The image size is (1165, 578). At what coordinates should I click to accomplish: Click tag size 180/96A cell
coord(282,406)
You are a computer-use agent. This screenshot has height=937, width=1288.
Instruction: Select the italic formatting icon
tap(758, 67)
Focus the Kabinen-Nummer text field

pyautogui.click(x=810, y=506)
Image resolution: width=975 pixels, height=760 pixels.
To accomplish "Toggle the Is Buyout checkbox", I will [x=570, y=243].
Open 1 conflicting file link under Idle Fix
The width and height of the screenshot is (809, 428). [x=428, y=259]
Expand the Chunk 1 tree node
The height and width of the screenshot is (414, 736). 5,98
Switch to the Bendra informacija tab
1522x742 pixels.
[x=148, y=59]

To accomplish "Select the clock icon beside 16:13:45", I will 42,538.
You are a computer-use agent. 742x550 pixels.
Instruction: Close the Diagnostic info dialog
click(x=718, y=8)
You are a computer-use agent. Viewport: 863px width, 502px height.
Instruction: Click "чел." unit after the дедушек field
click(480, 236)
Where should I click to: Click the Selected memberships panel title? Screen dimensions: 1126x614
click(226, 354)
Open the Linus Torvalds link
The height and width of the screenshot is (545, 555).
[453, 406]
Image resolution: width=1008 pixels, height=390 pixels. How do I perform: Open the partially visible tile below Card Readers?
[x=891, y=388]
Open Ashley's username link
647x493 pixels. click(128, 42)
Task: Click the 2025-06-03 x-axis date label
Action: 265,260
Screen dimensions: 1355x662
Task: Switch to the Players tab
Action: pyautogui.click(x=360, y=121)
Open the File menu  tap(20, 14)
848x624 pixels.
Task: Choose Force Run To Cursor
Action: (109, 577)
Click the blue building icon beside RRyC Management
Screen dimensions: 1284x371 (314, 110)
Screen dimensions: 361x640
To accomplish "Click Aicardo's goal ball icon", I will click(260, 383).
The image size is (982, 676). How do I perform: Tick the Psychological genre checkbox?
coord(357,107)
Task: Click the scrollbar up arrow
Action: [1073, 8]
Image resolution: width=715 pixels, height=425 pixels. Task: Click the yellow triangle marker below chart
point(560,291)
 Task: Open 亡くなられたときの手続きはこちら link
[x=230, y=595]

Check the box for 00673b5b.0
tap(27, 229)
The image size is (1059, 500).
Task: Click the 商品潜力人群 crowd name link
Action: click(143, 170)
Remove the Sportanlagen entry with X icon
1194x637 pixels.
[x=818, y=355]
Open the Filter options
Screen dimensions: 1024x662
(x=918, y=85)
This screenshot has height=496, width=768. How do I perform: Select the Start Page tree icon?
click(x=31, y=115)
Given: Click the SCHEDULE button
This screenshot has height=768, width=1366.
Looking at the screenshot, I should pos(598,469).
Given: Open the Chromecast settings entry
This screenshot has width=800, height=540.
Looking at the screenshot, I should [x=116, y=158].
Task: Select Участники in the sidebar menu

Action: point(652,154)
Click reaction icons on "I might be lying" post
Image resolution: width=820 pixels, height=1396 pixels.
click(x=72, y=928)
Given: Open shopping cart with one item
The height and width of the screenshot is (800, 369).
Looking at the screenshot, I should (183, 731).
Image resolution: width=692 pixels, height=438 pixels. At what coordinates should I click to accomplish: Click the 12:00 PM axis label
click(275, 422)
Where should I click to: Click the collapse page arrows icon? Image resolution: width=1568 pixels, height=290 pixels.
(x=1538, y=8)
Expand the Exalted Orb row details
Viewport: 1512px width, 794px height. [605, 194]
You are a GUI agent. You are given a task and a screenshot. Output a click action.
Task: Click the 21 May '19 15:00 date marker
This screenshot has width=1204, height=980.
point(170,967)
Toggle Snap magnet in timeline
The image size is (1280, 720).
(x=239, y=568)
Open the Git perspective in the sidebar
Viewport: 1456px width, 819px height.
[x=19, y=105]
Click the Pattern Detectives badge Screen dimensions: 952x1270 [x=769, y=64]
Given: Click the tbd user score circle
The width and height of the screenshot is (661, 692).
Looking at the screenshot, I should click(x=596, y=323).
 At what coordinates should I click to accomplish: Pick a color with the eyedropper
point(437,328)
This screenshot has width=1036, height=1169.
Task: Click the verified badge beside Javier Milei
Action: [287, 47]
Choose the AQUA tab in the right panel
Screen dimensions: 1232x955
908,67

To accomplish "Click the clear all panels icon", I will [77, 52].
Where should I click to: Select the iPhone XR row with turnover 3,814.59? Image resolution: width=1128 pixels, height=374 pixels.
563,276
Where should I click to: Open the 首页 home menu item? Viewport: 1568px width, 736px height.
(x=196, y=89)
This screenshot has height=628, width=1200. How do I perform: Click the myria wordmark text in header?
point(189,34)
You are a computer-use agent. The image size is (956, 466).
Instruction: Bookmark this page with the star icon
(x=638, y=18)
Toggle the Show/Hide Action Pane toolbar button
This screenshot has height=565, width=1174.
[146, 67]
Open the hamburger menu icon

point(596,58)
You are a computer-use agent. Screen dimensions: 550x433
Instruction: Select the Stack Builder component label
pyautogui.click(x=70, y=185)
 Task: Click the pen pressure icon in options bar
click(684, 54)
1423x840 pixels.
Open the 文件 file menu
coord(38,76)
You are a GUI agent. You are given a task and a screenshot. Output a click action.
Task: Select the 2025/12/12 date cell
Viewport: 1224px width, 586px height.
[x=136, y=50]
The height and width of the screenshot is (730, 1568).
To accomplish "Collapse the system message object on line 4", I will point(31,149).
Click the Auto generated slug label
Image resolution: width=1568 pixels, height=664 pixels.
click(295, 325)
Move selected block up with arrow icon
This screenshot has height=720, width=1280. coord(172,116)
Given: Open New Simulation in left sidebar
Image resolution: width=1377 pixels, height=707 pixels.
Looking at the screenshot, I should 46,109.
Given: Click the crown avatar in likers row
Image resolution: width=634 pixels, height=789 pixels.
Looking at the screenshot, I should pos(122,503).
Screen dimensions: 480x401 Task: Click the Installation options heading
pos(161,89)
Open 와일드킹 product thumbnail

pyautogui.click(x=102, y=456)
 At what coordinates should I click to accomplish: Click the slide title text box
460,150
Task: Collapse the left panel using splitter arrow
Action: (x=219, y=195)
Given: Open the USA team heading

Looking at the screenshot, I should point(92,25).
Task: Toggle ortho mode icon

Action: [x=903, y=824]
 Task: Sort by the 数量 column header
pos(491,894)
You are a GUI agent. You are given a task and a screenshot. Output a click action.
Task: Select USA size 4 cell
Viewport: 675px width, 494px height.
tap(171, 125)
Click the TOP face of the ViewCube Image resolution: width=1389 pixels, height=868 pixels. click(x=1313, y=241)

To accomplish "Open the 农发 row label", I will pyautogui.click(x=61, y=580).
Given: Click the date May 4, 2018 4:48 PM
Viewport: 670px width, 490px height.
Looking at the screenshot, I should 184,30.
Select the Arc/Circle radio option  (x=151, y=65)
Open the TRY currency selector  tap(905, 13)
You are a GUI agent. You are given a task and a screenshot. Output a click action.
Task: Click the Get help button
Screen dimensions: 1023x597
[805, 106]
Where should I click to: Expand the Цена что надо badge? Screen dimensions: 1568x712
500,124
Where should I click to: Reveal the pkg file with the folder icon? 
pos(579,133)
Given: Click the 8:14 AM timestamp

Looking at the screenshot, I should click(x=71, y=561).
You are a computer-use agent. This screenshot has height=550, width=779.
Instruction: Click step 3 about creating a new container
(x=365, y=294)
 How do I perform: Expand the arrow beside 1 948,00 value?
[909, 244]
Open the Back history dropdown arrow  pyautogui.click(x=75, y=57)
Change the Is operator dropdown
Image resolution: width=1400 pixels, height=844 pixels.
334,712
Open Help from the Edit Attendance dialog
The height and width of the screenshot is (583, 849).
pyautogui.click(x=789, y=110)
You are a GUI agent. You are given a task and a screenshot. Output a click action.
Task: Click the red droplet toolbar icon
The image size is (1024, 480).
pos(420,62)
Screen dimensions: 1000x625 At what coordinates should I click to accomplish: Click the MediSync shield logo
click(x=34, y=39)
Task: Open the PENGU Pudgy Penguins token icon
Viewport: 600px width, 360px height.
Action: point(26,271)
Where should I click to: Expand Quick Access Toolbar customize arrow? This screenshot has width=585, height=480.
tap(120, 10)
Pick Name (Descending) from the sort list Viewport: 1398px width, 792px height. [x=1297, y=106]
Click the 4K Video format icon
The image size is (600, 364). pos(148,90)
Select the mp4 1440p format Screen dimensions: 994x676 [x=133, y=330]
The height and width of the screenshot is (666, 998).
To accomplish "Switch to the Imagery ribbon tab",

====

YOUR ASSIGNMENT – Return a word-for-word copy of the lines above from the one holding "Viewport: 670px width, 490px height." through the one holding "Pick Name (Descending)", with both of them included and nothing besides.

WRITTEN RESPONSE –
Viewport: 670px width, 490px height.
Looking at the screenshot, I should 184,30.
Select the Arc/Circle radio option  (x=151, y=65)
Open the TRY currency selector  tap(905, 13)
You are a GUI agent. You are given a task and a screenshot. Output a click action.
Task: Click the Get help button
Screen dimensions: 1023x597
[805, 106]
Where should I click to: Expand the Цена что надо badge? Screen dimensions: 1568x712
500,124
Where should I click to: Reveal the pkg file with the folder icon? 
pos(579,133)
Given: Click the 8:14 AM timestamp

Looking at the screenshot, I should click(x=71, y=561).
You are a computer-use agent. This screenshot has height=550, width=779.
Instruction: Click step 3 about creating a new container
(x=365, y=294)
 How do I perform: Expand the arrow beside 1 948,00 value?
[909, 244]
Open the Back history dropdown arrow  pyautogui.click(x=75, y=57)
Change the Is operator dropdown
Image resolution: width=1400 pixels, height=844 pixels.
334,712
Open Help from the Edit Attendance dialog
The height and width of the screenshot is (583, 849).
pyautogui.click(x=789, y=110)
You are a GUI agent. You are given a task and a screenshot. Output a click action.
Task: Click the red droplet toolbar icon
The image size is (1024, 480).
pos(420,62)
Screen dimensions: 1000x625 At what coordinates should I click to accomplish: Click the MediSync shield logo
click(x=34, y=39)
Task: Open the PENGU Pudgy Penguins token icon
Viewport: 600px width, 360px height.
Action: point(26,271)
Where should I click to: Expand Quick Access Toolbar customize arrow? This screenshot has width=585, height=480.
tap(120, 10)
Pick Name (Descending) from the sort list Viewport: 1398px width, 792px height. [x=1297, y=106]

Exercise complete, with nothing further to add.